What is a family meeting?

All families are unique, and come up against problems from time to time. Family Meetings are a way of supporting families to get together to discuss the issues, outline any worries and try and find solutions to the problems. The decision makers at family meetings are family members, and not those who work with them… It is about families being in charge of their lives.

A facilitator will help you arrange your family meeting. They are an ‘independent facilitator’ independent means that they are there to support you and will not be involved in making decisions about your family. During a Family Meeting, there is plenty of time for the family to meet alone.

Why have a family meeting?

We believe that when families are given the right information and support, they are very able to make the best decisions about their family. This is because we believe that nobody understands a family better than the people living in it.

We want to help your family make these decisions by offering all the necessary information and assistance you may need to come up with a plan.

What happens at a Family Meeting?

A Family Meeting will be held at a location that is convenient and comfortable for your family. The first part of the meeting will be led by the facilitator whose job it is to support the family to gather together at an agreed time and place. Firstly the facilitator will ensure that people who work with your family give you a clear and straightforward account of the issues and decisions to be made, and also what financial and other assistance could be available to help you and your family carry out any plans.

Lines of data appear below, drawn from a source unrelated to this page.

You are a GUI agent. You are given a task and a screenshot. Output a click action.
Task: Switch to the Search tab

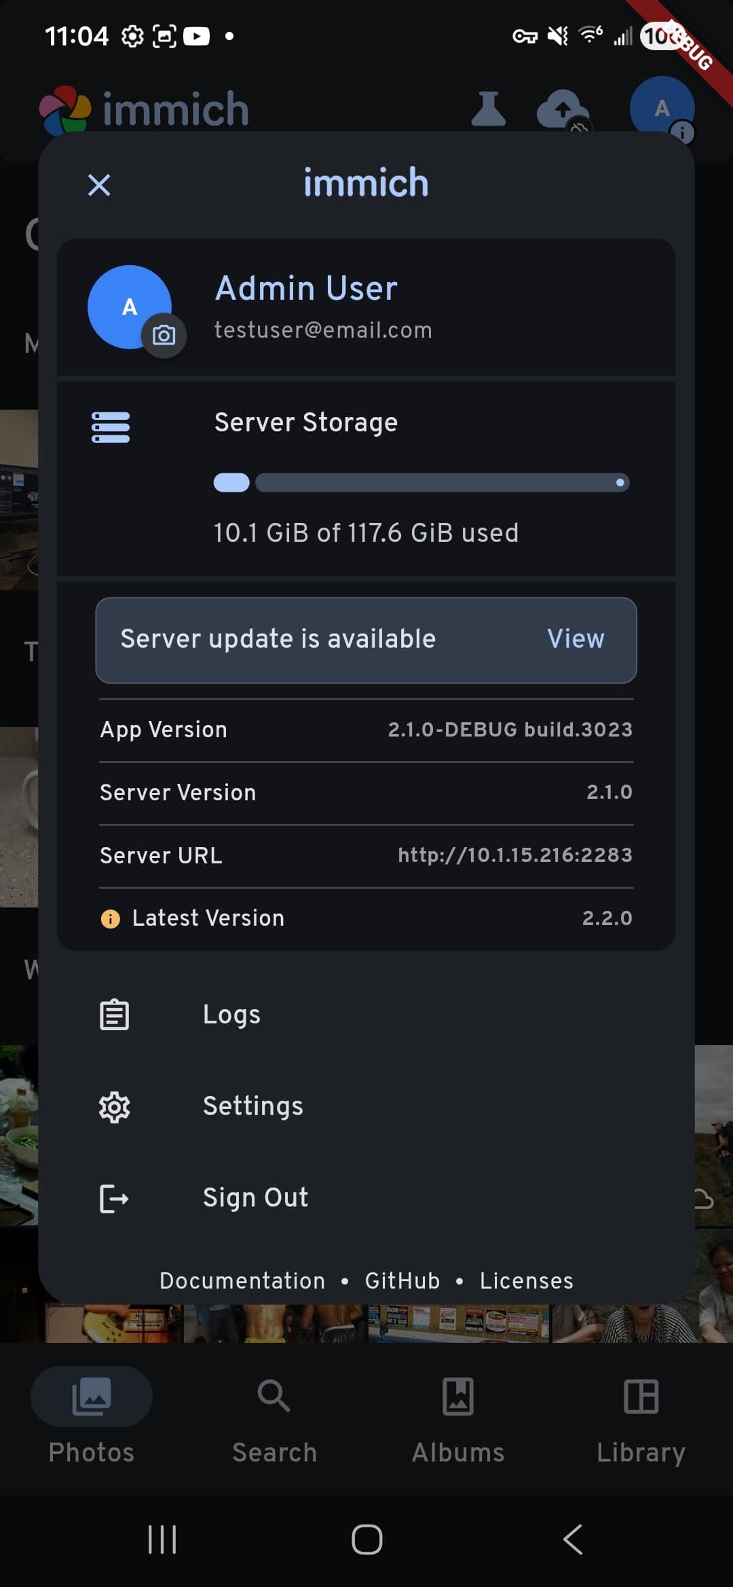click(x=274, y=1414)
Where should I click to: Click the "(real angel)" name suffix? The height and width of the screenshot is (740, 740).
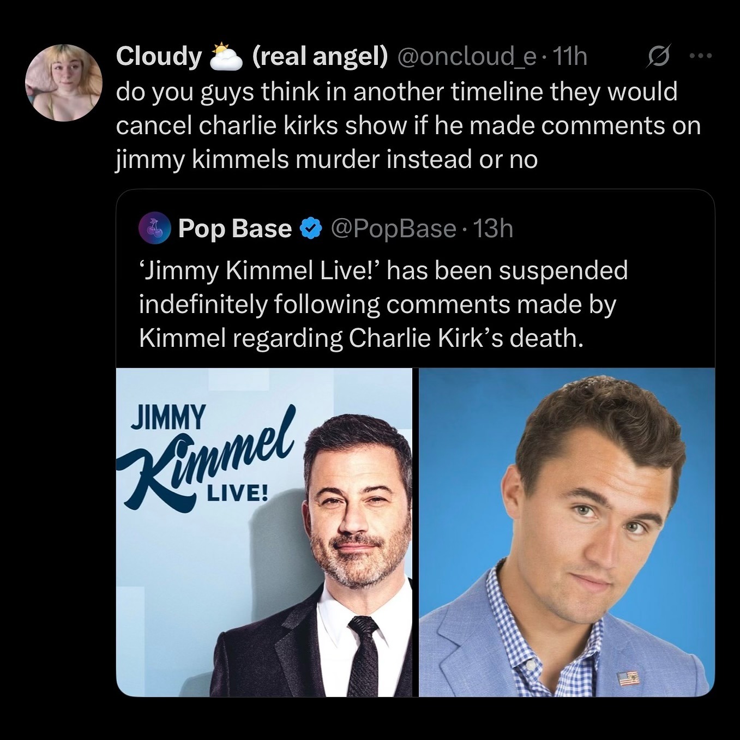pyautogui.click(x=320, y=56)
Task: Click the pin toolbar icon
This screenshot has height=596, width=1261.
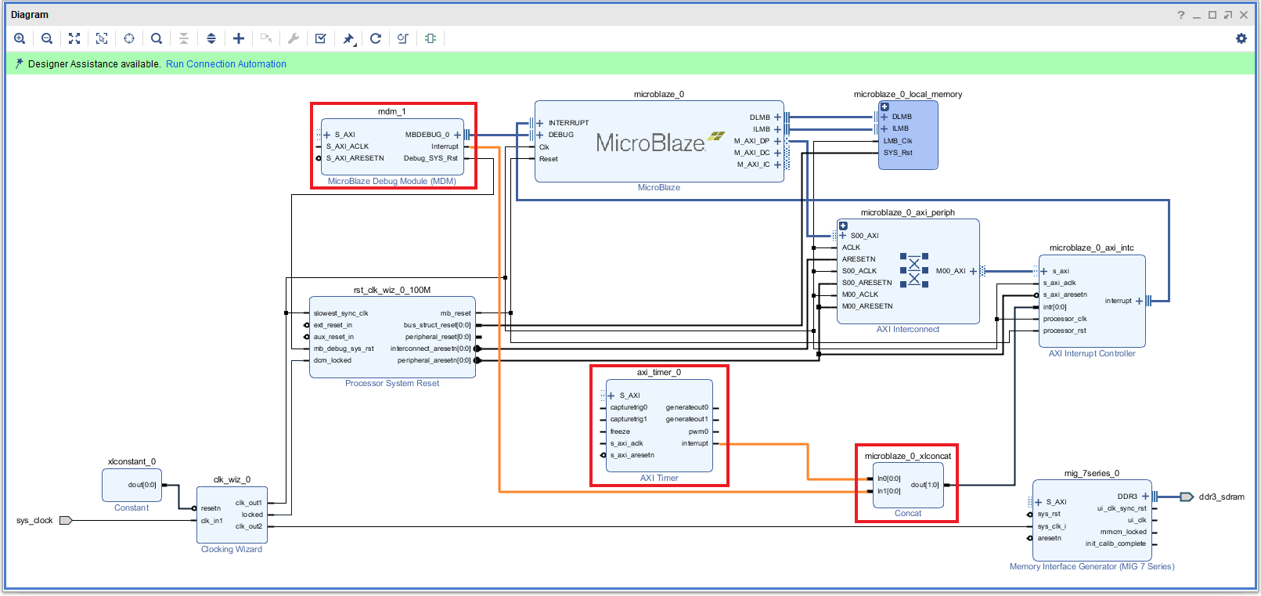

When you are ready, you will be left in private as a family, to talk things through together. If you need further information, the facilitator will always be on hand to help you with this. Your family may take some time to discuss the situation and decide on the best solution. There is no need to hurry. We will make your family as comfortable as possible and make sure there are things for the children to do, if necessary.

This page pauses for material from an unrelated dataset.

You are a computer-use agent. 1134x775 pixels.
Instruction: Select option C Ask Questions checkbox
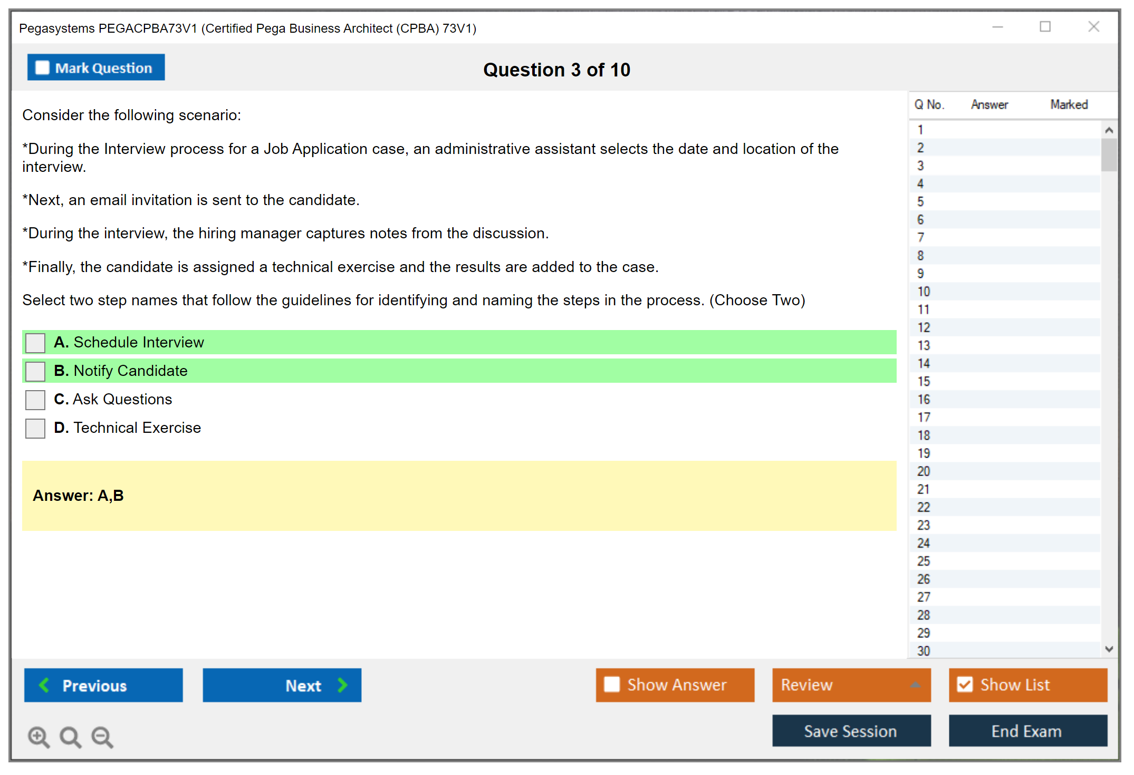point(35,400)
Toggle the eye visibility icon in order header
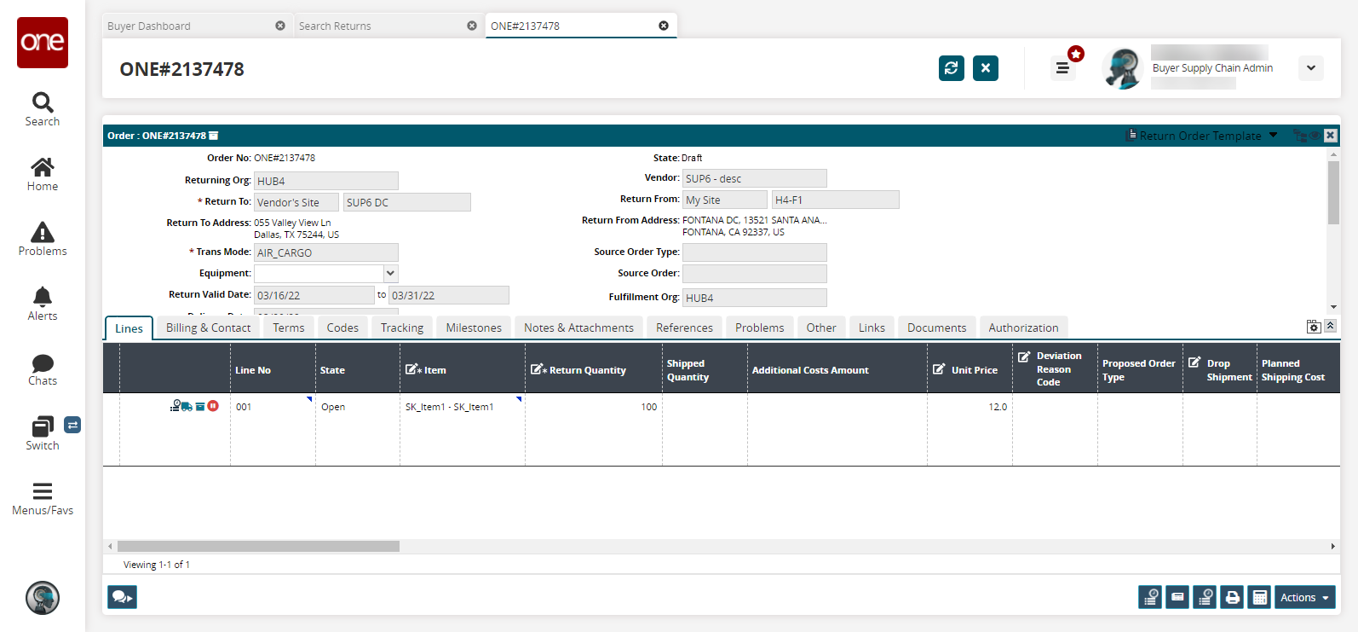The width and height of the screenshot is (1358, 632). [x=1315, y=136]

Families themselves may not always agree. If this happens, the facilitator will try to help the family come to an agreement.

What happens next?

When your family has worked out its decisions, the facilitator will rejoin you and go over the plan with you. If you require any help or support with finalising your plan the facilitator can help. This will help in making sure that those working with your family accept the plan.

The facilitator will then ask the lead professional to rejoin the meeting to agree the plan. Unless it is considered that the decisions and plans made by your family will put a young person in danger, the plan will be accepted and lead professionals will work with you to put the plan into action.

The facilitator will take the agreed plan away to type up and will send it to all whose who attended the meeting.

Do children and young people attend the family meeting?

Our view is that children and young people should always be invited to be involved in the Family Meeting. For a successful plan it is important that their wishes and feelings are taken into consideration by the adults. Families do usually include the children and young person in making plans, but if there are any real problems with this, the family can ask the facilitator to help.

What if I decide this is not for me, can I stop the process?

Yes, the process is totally voluntary.

Who should come to a Family Meeting?

Who comes to the Family Meeting will be different for each family. Some families maybe worried about certain relatives coming to the meeting. We should suggest that the best people to help a young person are nearly always their relatives.

Sometimes you will want family friends to attend, as they can feel more like family than relatives themselves. Any worries about who should attend can be discussed with your facilitator. In any discussions it is the needs and well being of the young person which is of greatest importance.

What about the cost of coming to a Family Meeting?

Children’s Services can help with things like transport, food and childcare. They will support you in the costs of coming to a Family Meeting.

What happens if Children’s Services do not agree with our plan?

Children’s services will only disagree with a plan if they think it will leave the child or young person at risk in some way. Where the plan is not accepted they will explain why. You may then decide to amend the plan or even hold another family meeting to change the plan.

What if things don’t get better?

A Family Meeting isn’t a magic wand. Everyone-you, your family and social worker- has to try their best to make the plan work. Often a second meeting in a few weeks or months time is a good way to see how it is going.